## Stored data:

┄┄┄┄┄┄┄┄┄┄┄┄┄┄┄┄┄┄┄┄

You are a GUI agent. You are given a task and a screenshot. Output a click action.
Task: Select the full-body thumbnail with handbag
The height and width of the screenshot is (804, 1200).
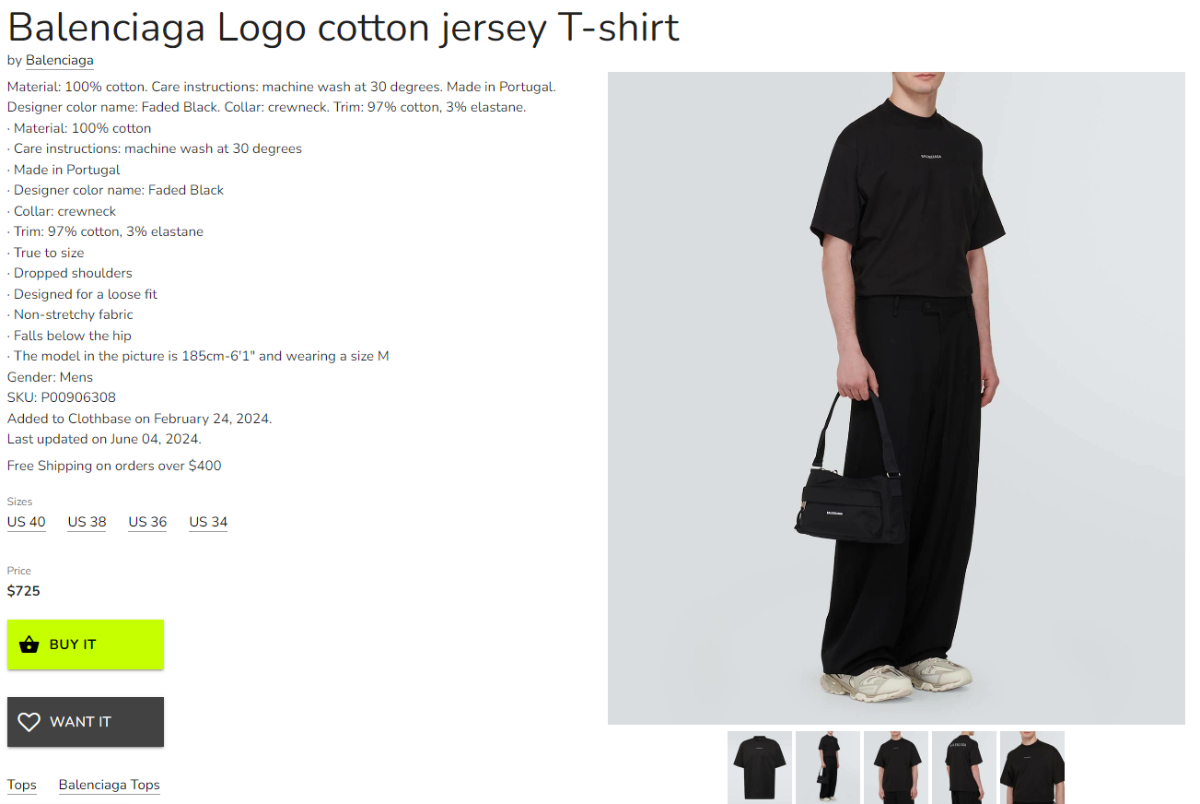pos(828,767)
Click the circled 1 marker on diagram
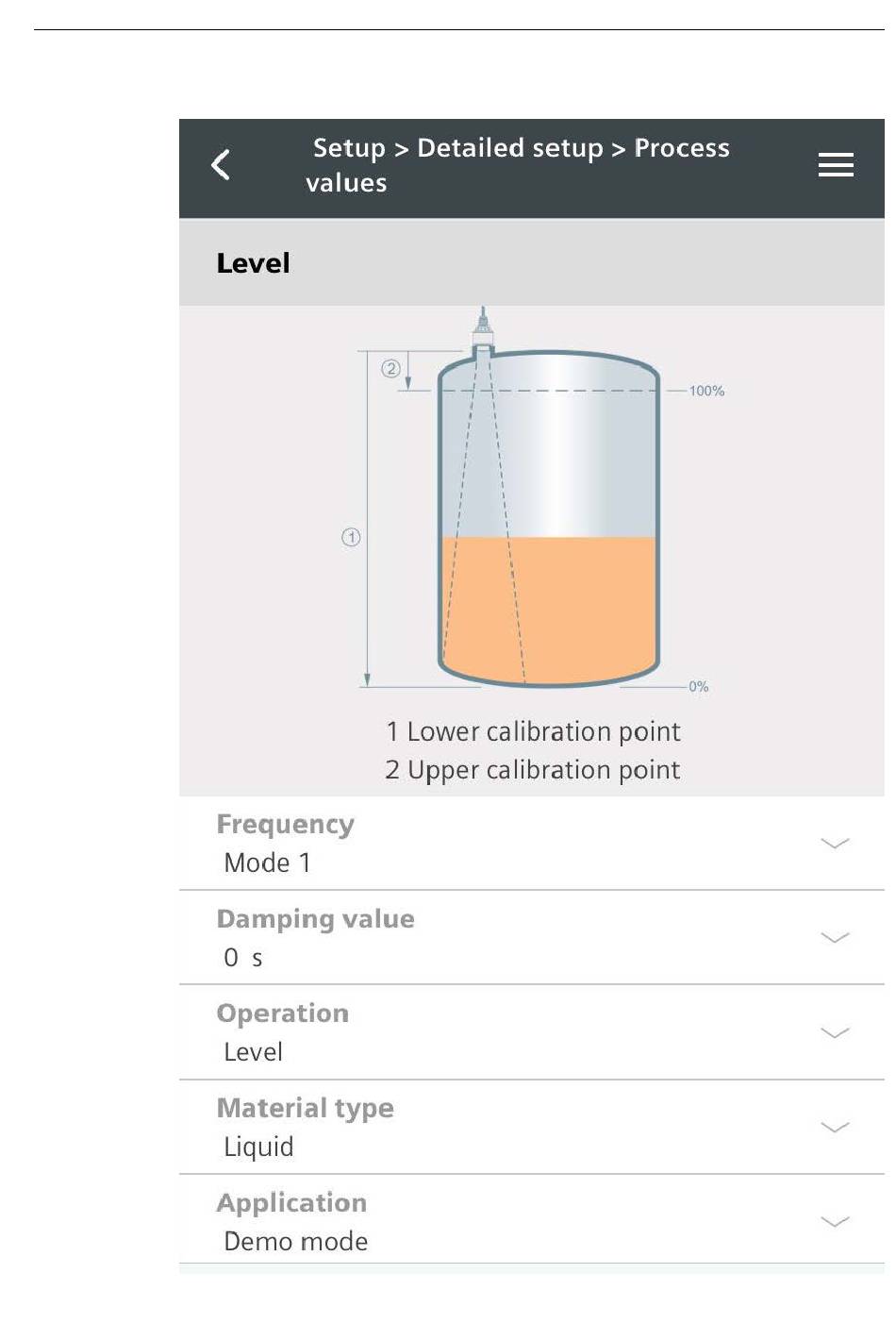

┄┄┄┄┄┄┄┄┄┄┄┄┄┄┄┄┄┄┄┄

## Work item:
From the line containing "Task: Select the" down to the last line of the entries above, retype each line exactly as it stands, but skip the pictures.

## Output for this exercise:
Task: Select the full-body thumbnail with handbag
The height and width of the screenshot is (804, 1200).
pos(828,767)
Click the circled 1 marker on diagram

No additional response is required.